▶ **DATASET EXCERPTS**:
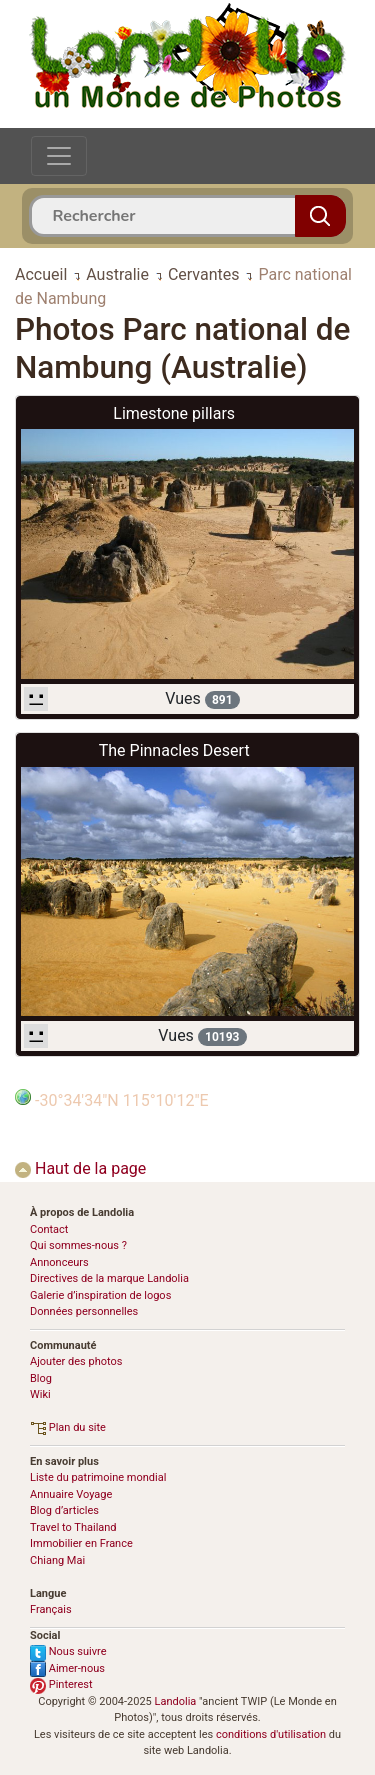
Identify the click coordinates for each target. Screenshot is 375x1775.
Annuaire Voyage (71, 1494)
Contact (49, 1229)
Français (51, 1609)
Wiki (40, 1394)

▶ **TASK TO CARRY OUT**: Format the lines of the entries above as a numbered list, leaving out blank lines and pictures.

▶ **THE ANSWER**:
1. Identify the click coordinates for each target. Screenshot is 375x1775.
2. Annuaire Voyage (71, 1494)
3. Contact (49, 1229)
4. Français (51, 1609)
5. Wiki (40, 1394)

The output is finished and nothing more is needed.